Pero el joven la apartó con brusquedad, sin dignarse siquiera a mirarla. Y entonces, con el mismo rostro severo de antes, se volvió hacia el joven auxiliado por sus amigos.
Su expresión cambió. El acero de su mirada se templó con una preocupación genuina. Corrió hacia él y se arrodilló, buscando sostenerlo, asegurarse de que respiraba, de que resistiese las heridas recibidas. Al notar los brazos rodearle, el derrotado cerro los ojos y su mente se difumino en la profundidad de la oscuridad que les rodeaba.

Kastan despertó sobresaltado, empapado en sudor frío. El eco de los gritos infantiles aún retumbaba en su cabeza, como si las risas crueles y el crujir de golpes no hubieran sido parte de un sueño, sino recuerdos tallados en la carne. Parpadeó varias veces, desorientado, mientras las sombras de la tienda lo envolvían con una densidad asfixiante. Por un instante no supo dónde estaba: ¿La academia militar? ¿El patio polvoriento donde los niños se medían como bestias?
Respiró hondo, buscando anclarse. El murmullo de ronquidos lejanos, el crepitar apagado de las hogueras y el olor de cuero, hierro y sudor le recordaron que estaba en el campamento militar de la Alianza. Y, sin embargo, algo no encajaba. Una tensión invisible le recorría la piel como un escalofrío.
Se levantó en silencio, procurando no despertar a Kriell, y apartó con cuidado la lona de la tienda, llevando consigo una gabardina para guarecerse del frio. El aire de la medianoche lo golpeó en el rostro, limpio y cortante, como si acabara de sumergirse en agua helada.
El campamento estaba sumido en un silencio extraño. No había rezos ni cánticos de las sacerdotisas selunitas, que solían velar bajo las estrellas. No había patrullas conversando a media voz ni risas nerviosas de soldados que se aferraban a la camaradería. Nada. Solo la quietud absoluta, tan pesada que parecía una capa de nieve ocultando todo. Y aun así, había siluetas de personas en la oscuridad.
El guerrero caminó despacio entre las filas de tiendas, observando cada detalle.
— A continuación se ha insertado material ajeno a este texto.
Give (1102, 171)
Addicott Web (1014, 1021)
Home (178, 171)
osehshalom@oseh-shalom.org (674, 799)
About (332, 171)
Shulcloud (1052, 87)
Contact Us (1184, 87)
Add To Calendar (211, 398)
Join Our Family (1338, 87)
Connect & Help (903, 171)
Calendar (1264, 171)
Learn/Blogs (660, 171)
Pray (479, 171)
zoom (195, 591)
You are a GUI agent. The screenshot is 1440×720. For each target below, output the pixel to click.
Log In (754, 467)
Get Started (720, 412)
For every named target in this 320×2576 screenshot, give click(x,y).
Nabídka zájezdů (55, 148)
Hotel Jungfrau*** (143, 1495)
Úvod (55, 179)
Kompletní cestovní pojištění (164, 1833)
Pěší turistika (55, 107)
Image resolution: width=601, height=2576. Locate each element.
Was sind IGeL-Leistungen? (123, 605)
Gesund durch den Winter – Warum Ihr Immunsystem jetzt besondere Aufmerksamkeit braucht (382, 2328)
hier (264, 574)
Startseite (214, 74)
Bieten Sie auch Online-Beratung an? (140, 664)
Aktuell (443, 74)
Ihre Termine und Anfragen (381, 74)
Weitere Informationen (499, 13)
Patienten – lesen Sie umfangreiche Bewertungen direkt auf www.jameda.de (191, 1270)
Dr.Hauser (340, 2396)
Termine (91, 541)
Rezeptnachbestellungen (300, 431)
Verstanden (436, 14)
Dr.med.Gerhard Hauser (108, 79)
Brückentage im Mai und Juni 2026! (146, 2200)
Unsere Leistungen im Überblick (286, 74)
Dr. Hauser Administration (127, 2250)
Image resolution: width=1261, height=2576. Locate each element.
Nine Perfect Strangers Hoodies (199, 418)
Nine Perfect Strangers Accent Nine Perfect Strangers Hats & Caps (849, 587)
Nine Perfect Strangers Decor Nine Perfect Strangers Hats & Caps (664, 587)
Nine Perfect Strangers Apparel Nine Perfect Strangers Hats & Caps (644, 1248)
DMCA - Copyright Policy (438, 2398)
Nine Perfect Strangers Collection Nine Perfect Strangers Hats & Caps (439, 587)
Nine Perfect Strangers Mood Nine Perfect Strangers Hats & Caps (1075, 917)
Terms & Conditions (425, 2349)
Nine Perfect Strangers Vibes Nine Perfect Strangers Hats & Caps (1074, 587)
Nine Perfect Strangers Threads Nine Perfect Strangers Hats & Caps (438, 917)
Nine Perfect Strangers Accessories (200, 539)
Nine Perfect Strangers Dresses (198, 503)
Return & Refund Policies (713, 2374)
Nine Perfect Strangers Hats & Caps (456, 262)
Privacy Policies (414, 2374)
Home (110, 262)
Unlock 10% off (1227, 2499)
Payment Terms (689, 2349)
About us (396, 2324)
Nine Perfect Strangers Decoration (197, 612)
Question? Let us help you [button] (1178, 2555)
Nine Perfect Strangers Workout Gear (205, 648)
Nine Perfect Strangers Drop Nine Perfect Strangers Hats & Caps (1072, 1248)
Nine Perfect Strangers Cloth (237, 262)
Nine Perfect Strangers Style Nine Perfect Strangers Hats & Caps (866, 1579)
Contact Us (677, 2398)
Las hogueras se habían consumido hasta quedar en brasas débiles, como si la propia luz temiera arder demasiado en aquella oscuridad. La hierba húmeda crujía bajo sus botas, pero ningún otro sonido contestaba. Incluso el viento había callado.
Le pareció que las sombras se estiraban demasiado, que los perfiles de las tiendas y de las siluetas humanas estuviesen clavadas en la tierra, como si lo vigilaran. Por un instante creyó escuchar pasos tras de sí, pero al girar solo halló más negrura.
Alzó la vista. Y entonces comprendió la fuente de su desasosiego.
El cielo estaba despejado, pero no había luna. Ni un resplandor, ni un contorno pálido. Solo un vacío total, una ausencia que devoraba incluso la luz de las estrellas. Una luna nueva perfecta, tan negra y absoluta que parecía un agujero abierto en los cielos.
Kastan apretó los puños. El pulso le golpeaba en las sienes, todavía agitado por el recuerdo del sueño. Su voz se quebró en un murmullo:
—Selûne…
No hubo respuesta. Solo el silencio, denso como piedra, que se cerraba alrededor.
El cruzado permaneció un largo rato bajo aquella negrura infinita, consciente de que no estaba solo. No era el silencio de la paz, sino el de la expectación. La sensación de ser observado, medido, probado por algo superior a su comprensión.